It was once the tradition that scholars would wear their academic gowns at all times when they were at the university. I think here at Oxford the professors stopped teaching in robes sometime in the 1970s (probably because they were all wearing bell bottoms and love beads). Nonetheless, the academic gown is still used very heavily here. At many of the colleges, it is still required that the fellows of the college (faculty etc) wear their gowns at high table (I.e., at dinner – where the faculty sits at the “high” table and the lowly students sit in the rest of the Hall: think Hogwarts). Somerville, where I am a fellow, is somewhat more progressive, probably due to its history as a women’s college until the early 1990s. We only wear robes for a few rather formal occasions, such as important meetings, graduations, examinations, and the like. I’m just as happy not to have to wear a gown at high table, as I’m certain the sleeves would end up in my soup.
The first meeting of the governing body of Somerville (of which, as a fellow, I am a part), occurred this week, which was the first time I had to wear a gown. Although Somerville offered to provide one, a number of the other fellows recommended that I probably wanted to get my own. Taking a walk down the old cobblestone streets, I stopped into the robe-shop. The old man behind the counter muttered “Size 50.. Hmmm interesting”. He then showed me to a rack of black gowns that all looked pretty similar to me and he asked me to choose one. Then he said, curiously, “you know, the robe chooses the scholar”.

■ **TASK ITEM**: Reproduce the entire account of academic gowns at Oxford word for word. Draw only on the account of academic gowns at Oxford.

■ **GIVEN RECORDS**:
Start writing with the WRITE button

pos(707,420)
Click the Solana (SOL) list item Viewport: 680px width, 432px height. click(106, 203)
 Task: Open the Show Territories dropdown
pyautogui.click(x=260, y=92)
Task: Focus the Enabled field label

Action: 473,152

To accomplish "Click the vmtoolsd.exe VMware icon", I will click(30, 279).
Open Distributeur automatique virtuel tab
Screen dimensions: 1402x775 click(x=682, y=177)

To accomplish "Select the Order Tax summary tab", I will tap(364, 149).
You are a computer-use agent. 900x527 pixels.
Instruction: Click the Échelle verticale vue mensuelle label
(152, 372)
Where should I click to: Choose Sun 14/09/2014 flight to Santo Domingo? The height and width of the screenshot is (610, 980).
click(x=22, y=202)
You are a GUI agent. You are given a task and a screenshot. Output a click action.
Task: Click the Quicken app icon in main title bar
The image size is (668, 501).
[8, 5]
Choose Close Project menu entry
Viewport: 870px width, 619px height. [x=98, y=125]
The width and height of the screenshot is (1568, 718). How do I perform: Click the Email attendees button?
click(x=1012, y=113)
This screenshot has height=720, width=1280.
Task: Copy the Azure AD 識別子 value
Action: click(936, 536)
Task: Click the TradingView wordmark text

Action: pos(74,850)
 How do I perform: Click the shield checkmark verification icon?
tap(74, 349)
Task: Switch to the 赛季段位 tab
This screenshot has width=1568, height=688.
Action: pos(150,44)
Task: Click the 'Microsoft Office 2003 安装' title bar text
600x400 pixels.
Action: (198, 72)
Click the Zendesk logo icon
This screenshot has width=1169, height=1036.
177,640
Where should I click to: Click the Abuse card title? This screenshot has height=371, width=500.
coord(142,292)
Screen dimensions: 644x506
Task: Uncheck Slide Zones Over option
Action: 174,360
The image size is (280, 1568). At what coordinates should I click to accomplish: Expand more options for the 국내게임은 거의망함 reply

■ **YOUR SOLUTION**:
It was once the tradition that scholars would wear their academic gowns at all times when they were at the university. I think here at Oxford the professors stopped teaching in robes sometime in the 1970s (probably because they were all wearing bell bottoms and love beads). Nonetheless, the academic gown is still used very heavily here. At many of the colleges, it is still required that the fellows of the college (faculty etc) wear their gowns at high table (I.e., at dinner – where the faculty sits at the “high” table and the lowly students sit in the rest of the Hall: think Hogwarts). Somerville, where I am a fellow, is somewhat more progressive, probably due to its history as a women’s college until the early 1990s. We only wear robes for a few rather formal occasions, such as important meetings, graduations, examinations, and the like. I’m just as happy not to have to wear a gown at high table, as I’m certain the sleeves would end up in my soup.
The first meeting of the governing body of Somerville (of which, as a fellow, I am a part), occurred this week, which was the first time I had to wear a gown. Although Somerville offered to provide one, a number of the other fellows recommended that I probably wanted to get my own. Taking a walk down the old cobblestone streets, I stopped into the robe-shop. The old man behind the counter muttered “Size 50.. Hmmm interesting”. He then showed me to a rack of black gowns that all looked pretty similar to me and he asked me to choose one. Then he said, curiously, “you know, the robe chooses the scholar”.